[Stored records]

┌──

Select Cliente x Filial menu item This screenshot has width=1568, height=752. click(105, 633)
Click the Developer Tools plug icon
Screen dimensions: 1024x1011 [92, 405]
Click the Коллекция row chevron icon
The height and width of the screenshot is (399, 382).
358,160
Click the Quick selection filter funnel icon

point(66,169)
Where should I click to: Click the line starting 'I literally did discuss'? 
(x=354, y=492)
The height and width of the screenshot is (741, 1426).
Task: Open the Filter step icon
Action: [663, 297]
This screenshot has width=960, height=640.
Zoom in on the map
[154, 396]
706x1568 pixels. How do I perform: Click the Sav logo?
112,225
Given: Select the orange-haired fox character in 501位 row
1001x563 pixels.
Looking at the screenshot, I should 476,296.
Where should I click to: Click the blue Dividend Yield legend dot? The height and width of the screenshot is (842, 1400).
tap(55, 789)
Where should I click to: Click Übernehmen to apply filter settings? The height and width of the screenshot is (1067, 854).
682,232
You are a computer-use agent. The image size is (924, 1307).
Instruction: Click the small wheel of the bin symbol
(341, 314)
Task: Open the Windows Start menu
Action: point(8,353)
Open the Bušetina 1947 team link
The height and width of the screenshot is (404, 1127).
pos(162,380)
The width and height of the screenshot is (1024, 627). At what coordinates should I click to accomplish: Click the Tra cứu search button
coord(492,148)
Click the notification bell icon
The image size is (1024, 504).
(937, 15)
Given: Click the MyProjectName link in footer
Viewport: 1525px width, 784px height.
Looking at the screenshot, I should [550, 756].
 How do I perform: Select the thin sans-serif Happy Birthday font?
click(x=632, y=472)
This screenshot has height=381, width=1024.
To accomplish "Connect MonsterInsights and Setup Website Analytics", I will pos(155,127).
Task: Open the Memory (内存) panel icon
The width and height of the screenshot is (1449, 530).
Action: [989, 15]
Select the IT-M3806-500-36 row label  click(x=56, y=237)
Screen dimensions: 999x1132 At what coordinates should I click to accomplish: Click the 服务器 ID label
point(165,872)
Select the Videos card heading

└──

● Exercise objective: Look above for the line containing "The width and height of the screenshot is (1024, 627).". From there to the final line of the entries, repeat every line exactly.

● Exercise output:
The width and height of the screenshot is (1024, 627). At what coordinates should I click to accomplish: Click the Tra cứu search button
coord(492,148)
Click the notification bell icon
The image size is (1024, 504).
(937, 15)
Given: Click the MyProjectName link in footer
Viewport: 1525px width, 784px height.
Looking at the screenshot, I should [550, 756].
 How do I perform: Select the thin sans-serif Happy Birthday font?
click(x=632, y=472)
This screenshot has height=381, width=1024.
To accomplish "Connect MonsterInsights and Setup Website Analytics", I will pos(155,127).
Task: Open the Memory (内存) panel icon
The width and height of the screenshot is (1449, 530).
Action: [989, 15]
Select the IT-M3806-500-36 row label  click(x=56, y=237)
Screen dimensions: 999x1132 At what coordinates should I click to accomplish: Click the 服务器 ID label
point(165,872)
Select the Videos card heading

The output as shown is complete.